That's not an entirely accurate perspective, but you're not far off. The problem is that fixing this requires hard decisions, and it requires people in power to act against their own interests.
You want wealth inequality to get better? You need to increase the value of labor. You do that by eliminating free trade deals, bringing production back to the west, increasing prices on goods, and severely limiting immigration. Do that, and the value of labor will soar.
You should also severely limit the ability for the wealthy to own properties to rent. One of the main reasons the middle class existed was that the family home was simultaneously shelter, and an investment vehicle.
The whole structure of investment and shareholding has to be rethought as well. Its built of the concept of infinite growth, something that isn't possible, and ends with businesses destroying themselves while trying to meet this impossible demand.

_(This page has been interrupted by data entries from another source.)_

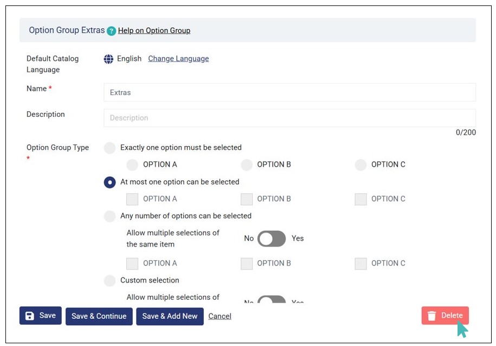Check OPTION C under 'At most one'
The image size is (496, 346).
coord(360,199)
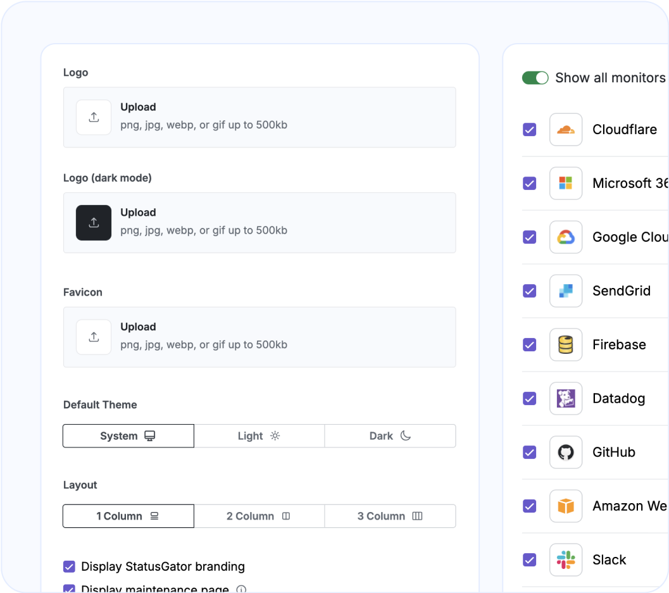This screenshot has width=669, height=593.
Task: Select the Light default theme
Action: (x=259, y=436)
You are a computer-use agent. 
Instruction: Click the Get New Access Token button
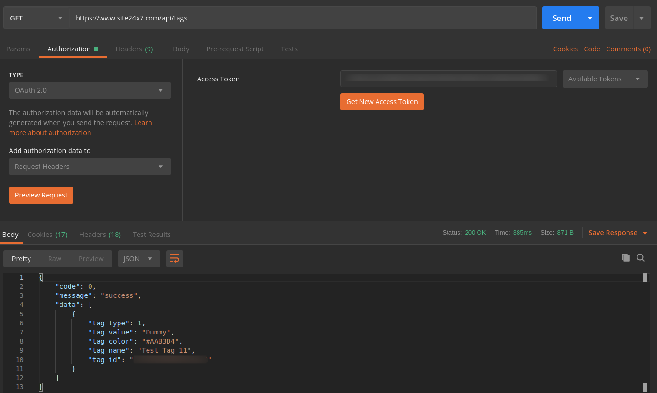pyautogui.click(x=382, y=102)
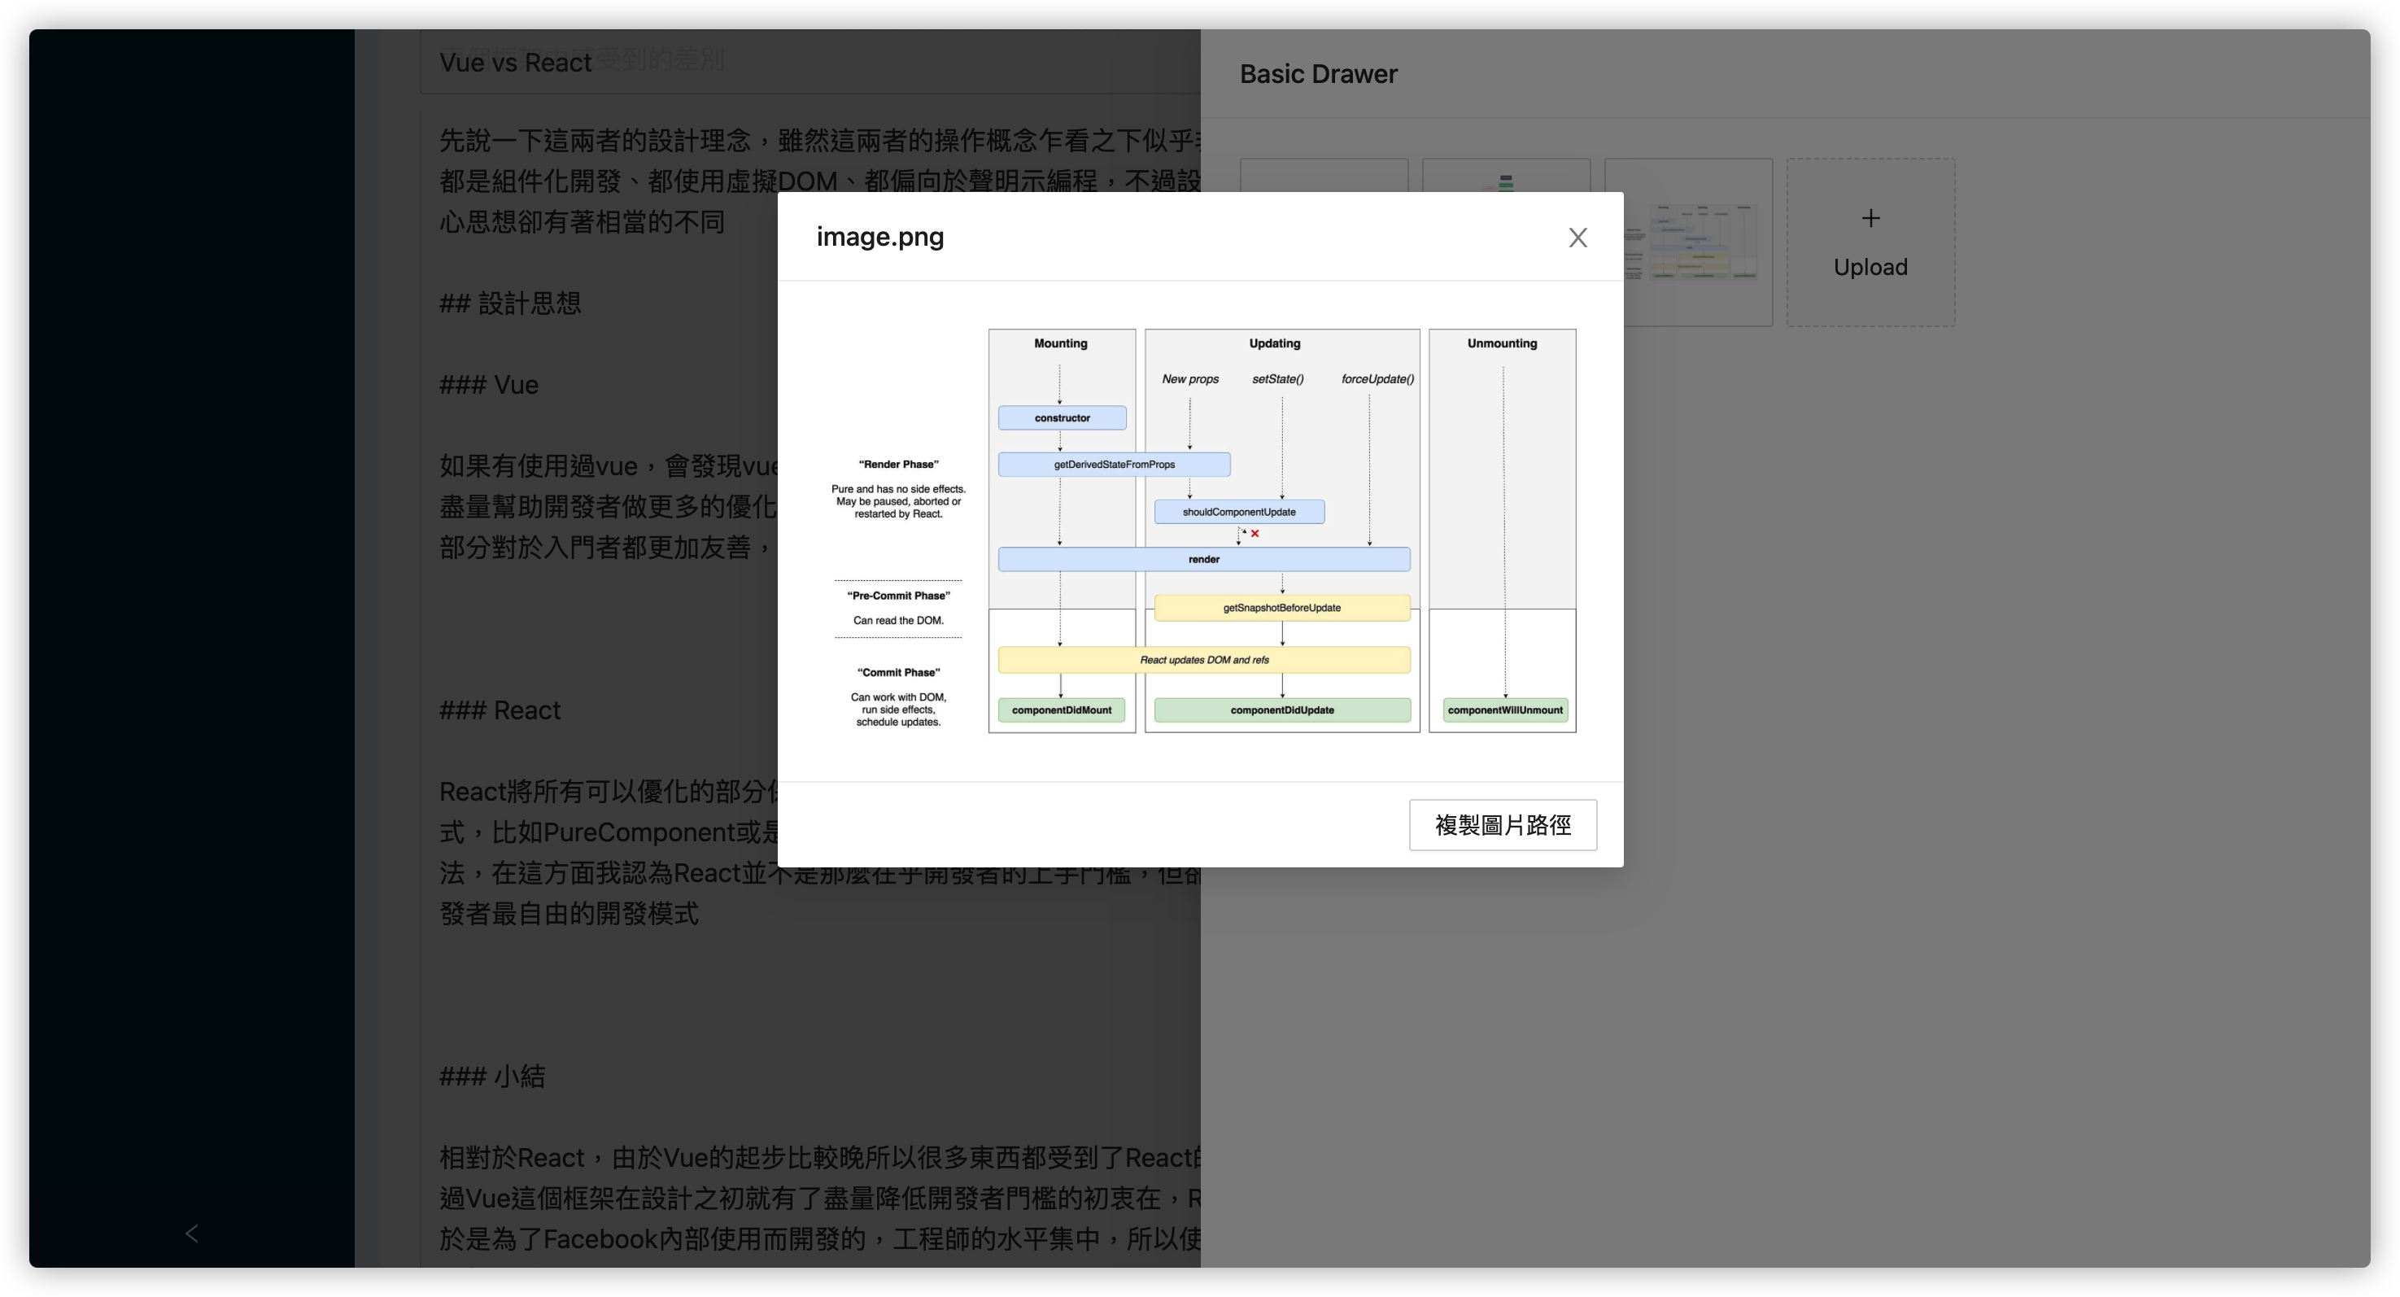
Task: Click the red X mark in diagram
Action: click(1255, 534)
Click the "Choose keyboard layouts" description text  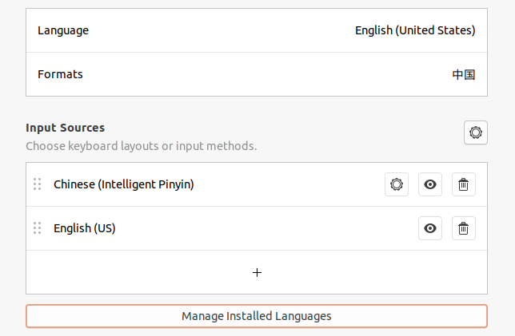coord(141,146)
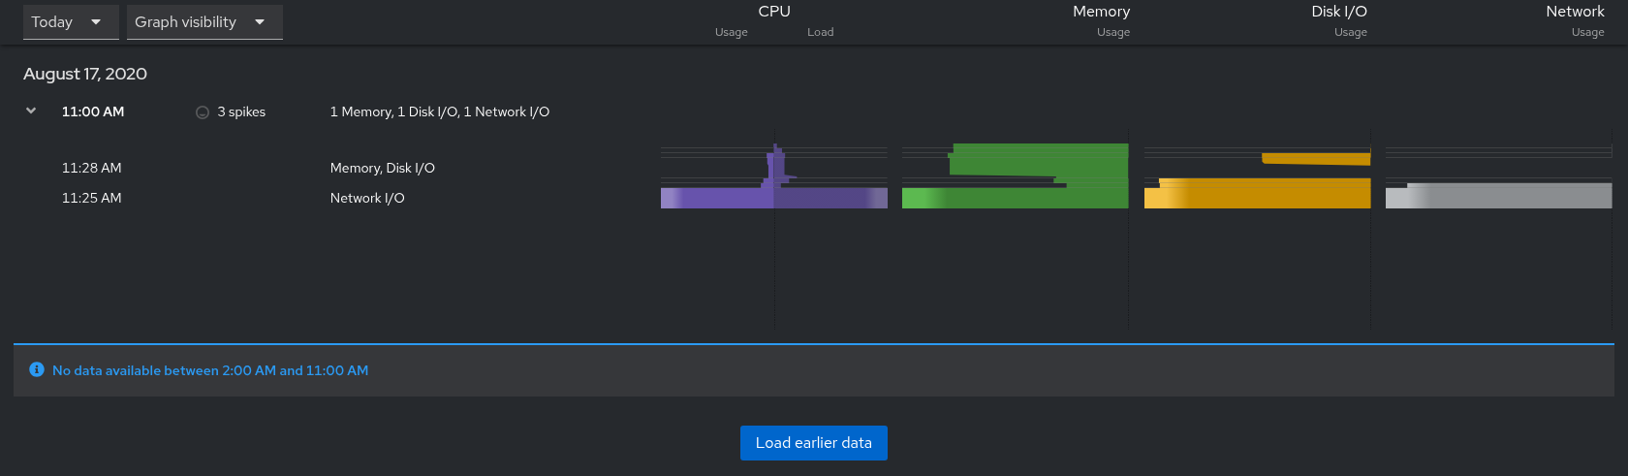Select the 11:25 AM spike entry
Screen dimensions: 1628x476
92,198
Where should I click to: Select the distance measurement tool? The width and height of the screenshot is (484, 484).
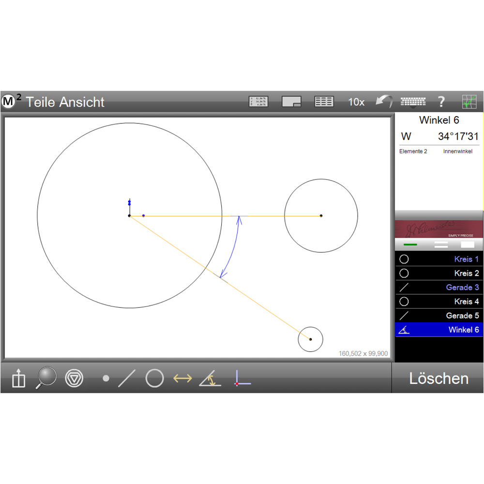point(183,379)
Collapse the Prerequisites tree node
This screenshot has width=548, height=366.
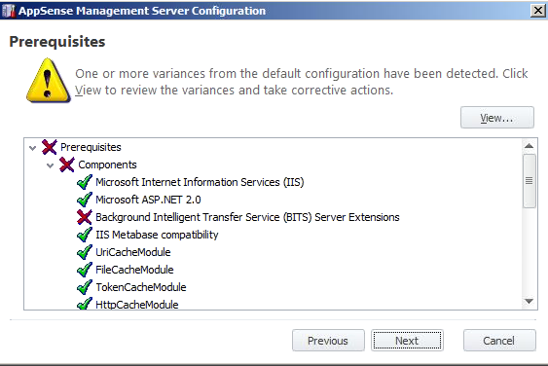click(x=32, y=148)
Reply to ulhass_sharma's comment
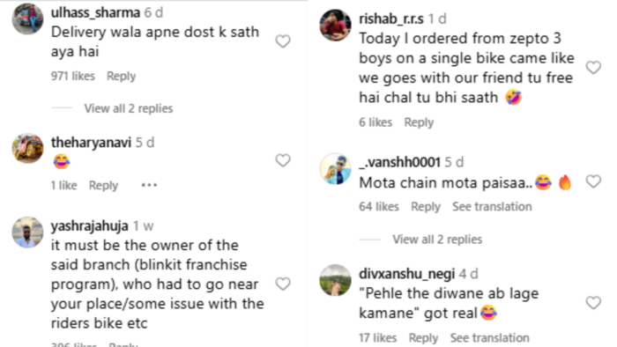 coord(122,76)
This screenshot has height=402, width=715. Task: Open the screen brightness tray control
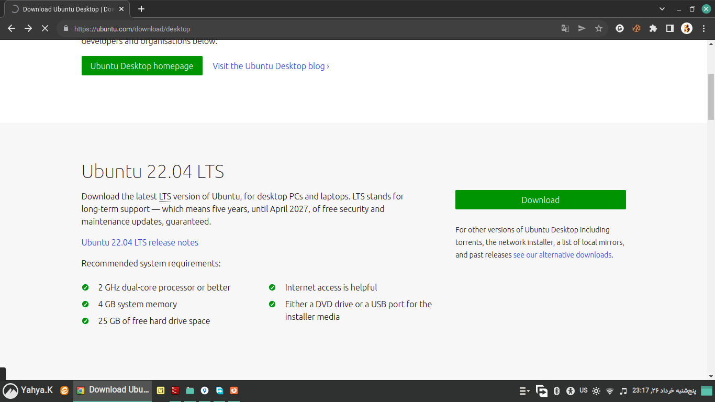596,391
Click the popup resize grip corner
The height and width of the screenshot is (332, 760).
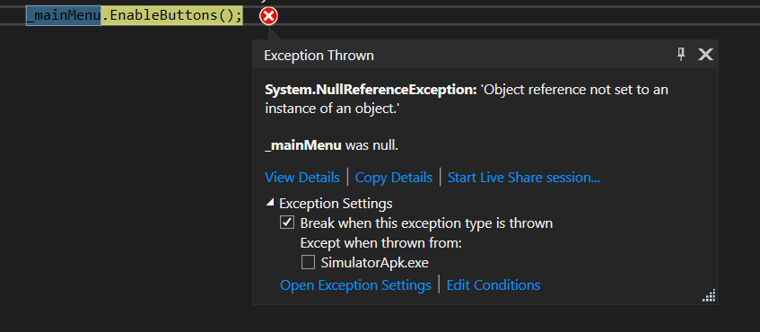pyautogui.click(x=709, y=295)
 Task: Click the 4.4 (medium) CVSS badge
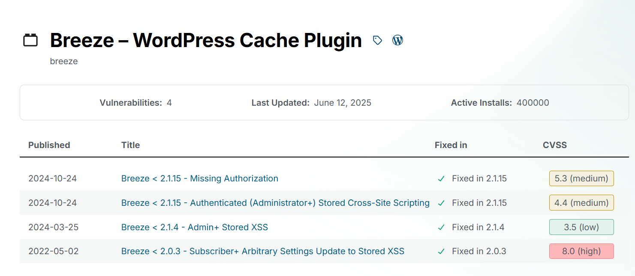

Currently, very little of the cost of goods is actually being invested back into America; offshore production funnels money to other countries and price gouging by the rich funnels money into their own pockets. While the cost of goods may go up, that money is being spent paying for domestic labor and domestic production infrastructure, creating more jobs domestically. The more jobs that are available, the more valuable labor in America becomes, which we are seeing today in the post pandemic era as many businesses are forced to raise wages beyond minimum wage to hire employees
You want wealth inequality to get better? You need to increase the value of labor. You do that by eliminating free trade deals, bringing production back to the west, increasing prices on goods, and severely limiting immigration. Do that, and the value of labor will soar.
A measure that is never taught is teaching kids about how to pursue their own self-interest in the market. Everyone should know that they live in a system that incentivizes bosses to sweet-talk you while they underpay you, that offering too much to your company without clear effort-reward incentives is usually pointless, that if you're a worker you can and should be unionized, how can an union actually pressure companies to give in to their demands.
I live in a country where unions receive a lot of support from the government, but barely anyone ever engages in syndicalist action.
You know how Internet people always say that the older they get, the more they understand Al Bundy?
I'm at the point where I understand the solitary curmudgeon old guy who never talked to anybody and lived in a small, but oddly well kept house. Then, when he passed, people were shocked to find out he had a million dollars in assets that he'd just casually socked away because he hated consumerism and didn't trust the man.
We thought that guy was crazy when we were kids.
Now I'm becoming that guy, saving a ton of cash*, because I see the consumerism pyramid scheme and refuse to participate.
*By cash, I have cash, precious metals, some bonds, my house, and a very few stocks that I bought many years ago, watching them return nothing to me. Now I'm much more concerned with principal protection and inflation hedging than capital growth. Cash in and of itself is a Ponzi scheme, so you don't wanna have all your eggs in that basket.
I don't consider myself a prepper at all. I don't store that dried food crap, don't own weapons, don't have a bunker. I'm on the electric grid, pay my taxes, have a daily grind job. I just have found myself participating less and less in wanton consumerism merely for the sake of having a cache of shiny trinkets.
I honestly had no idea regarding the connection between metals and preppers when I bought it. I merely saw something that would retain value more reliably than the latest fashionable IPO.
Life has been hard and it has repeatedly taken from me. I'll take the blame for some of that via stupid choices I've made over the years. Now I'm just trying to have enough so that I don't have to work until I literally collapse and die at my desk.
You live your life as you desire, and I'll wish you well.
I'll do the same.
When it comes to finances, no two people will ever come to the same conclusions as to what's ideal.
People keep trying to use these systems forgetting human greed exists
Capitalism uses people greed to benefit everyone. If people want to make money they need to provide a good/service that is better / cheaper than the rest of the market. Everyone wins. It's only when government gets involved and starts picking winners and losers that it goes sideways.